If we silvered a convex lens, then that silvered side will act as concave mirror and similarly if we silvered the convex lens then the silvered side will act as convex mirror. 

Our objective is to find the effective focal length of this silvered lens. Let us take an example of silvered convex lens as shown in the given figure.  

Now we use principle of superposition to find the focal length of the silvered lens. See the image given below which shows we are separating the lens and the mirror

See the image given below and see the arrangment. In this arrangement, a ray of light is first refraction by lens $L$, then it is reflected at the curved mirror $M$, and finally refracted once again at the lens $L$. Let the object O be located in front of the lens. Let the image from the lens $I_1$ be formed at $v_1$.
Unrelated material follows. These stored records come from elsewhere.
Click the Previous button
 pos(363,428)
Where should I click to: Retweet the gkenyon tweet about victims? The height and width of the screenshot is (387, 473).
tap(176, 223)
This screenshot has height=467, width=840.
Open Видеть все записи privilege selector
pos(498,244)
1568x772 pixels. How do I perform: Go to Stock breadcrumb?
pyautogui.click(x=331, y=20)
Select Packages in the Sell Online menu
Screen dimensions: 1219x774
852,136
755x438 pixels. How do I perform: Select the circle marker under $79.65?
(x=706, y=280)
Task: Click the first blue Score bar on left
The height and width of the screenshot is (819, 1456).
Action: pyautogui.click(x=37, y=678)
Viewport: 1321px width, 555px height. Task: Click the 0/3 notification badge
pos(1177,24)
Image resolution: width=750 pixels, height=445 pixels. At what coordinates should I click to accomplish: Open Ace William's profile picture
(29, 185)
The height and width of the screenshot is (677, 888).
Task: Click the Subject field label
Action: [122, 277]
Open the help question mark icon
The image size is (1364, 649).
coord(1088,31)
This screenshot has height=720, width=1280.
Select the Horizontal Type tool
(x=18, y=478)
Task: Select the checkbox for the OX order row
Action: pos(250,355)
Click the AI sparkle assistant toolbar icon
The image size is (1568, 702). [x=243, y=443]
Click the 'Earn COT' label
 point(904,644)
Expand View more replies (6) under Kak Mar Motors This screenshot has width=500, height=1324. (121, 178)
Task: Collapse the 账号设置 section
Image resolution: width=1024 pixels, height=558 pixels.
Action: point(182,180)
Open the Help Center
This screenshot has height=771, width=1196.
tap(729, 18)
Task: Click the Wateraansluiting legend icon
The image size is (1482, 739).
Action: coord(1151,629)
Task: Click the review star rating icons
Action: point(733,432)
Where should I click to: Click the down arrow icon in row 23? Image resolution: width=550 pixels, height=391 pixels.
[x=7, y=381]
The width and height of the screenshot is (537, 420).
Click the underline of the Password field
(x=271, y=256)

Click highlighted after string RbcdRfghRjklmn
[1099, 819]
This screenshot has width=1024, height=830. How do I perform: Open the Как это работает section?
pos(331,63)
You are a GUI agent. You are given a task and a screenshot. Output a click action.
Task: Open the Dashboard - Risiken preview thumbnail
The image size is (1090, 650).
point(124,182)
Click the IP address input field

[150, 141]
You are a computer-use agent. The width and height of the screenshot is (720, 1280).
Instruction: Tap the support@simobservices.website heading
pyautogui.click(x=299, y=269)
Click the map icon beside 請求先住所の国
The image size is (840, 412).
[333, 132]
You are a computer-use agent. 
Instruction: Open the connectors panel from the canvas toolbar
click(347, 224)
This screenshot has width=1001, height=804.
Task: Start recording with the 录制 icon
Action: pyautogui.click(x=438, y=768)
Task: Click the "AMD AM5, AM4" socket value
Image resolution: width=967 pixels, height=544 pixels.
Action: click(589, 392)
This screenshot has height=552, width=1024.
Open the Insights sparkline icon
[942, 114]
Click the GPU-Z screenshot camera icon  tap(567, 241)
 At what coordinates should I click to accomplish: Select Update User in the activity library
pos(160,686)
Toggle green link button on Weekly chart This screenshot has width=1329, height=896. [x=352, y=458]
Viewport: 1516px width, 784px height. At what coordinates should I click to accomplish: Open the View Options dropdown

Then, from the lens-makers formula, (Assume the focal length of the lens $f_{L 1}$ ) we have

$
\frac{1}{v_1}-\frac{1}{u}=\frac{1}{f_{L_1}}
$

Now the image $\mathrm{I}_1$ formed by the lens will act as an object for the mirror having focal length $f_m$ Let $\mathrm{I}_2$ be the image formed by the mirror at a distance of $\mathrm{v}_2$. Again applying the formula -

$
\frac{1}{v_2}+\frac{1}{v_1}=\frac{1}{f_m}
$

Now, $I_2$ will be the object for the final refraction at lens L. If $I_3$ be the final image formed at v from the center of the lens, then we

$
\frac{1}{v}-\frac{1}{v_2}=\frac{1}{f_{L_2}}
$

Now, $f_{L_1}=f_L \quad$ then $\quad f_{L_2}=f_L$
So the above equation become -

$
\begin{aligned}
& \frac{1}{v_1}-\frac{1}{u}=\frac{1}{f_L} \\
& \frac{1}{v_2}+\frac{1}{v_1}=\frac{1}{f_m} \\
& \frac{1}{v}-\frac{1}{v_2}=-\frac{1}{f_L}
\end{aligned}
$

By manupulating the above equation we get,

$
\frac{1}{v}+\frac{1}{u}=\frac{1}{f_m}-\frac{2}{f_L}
$
 

So the equivalent focal length will be equal to - 

                                                                                   $\frac{1}{f_e}=\frac{1}{f_m}-\frac{2}{f_L}$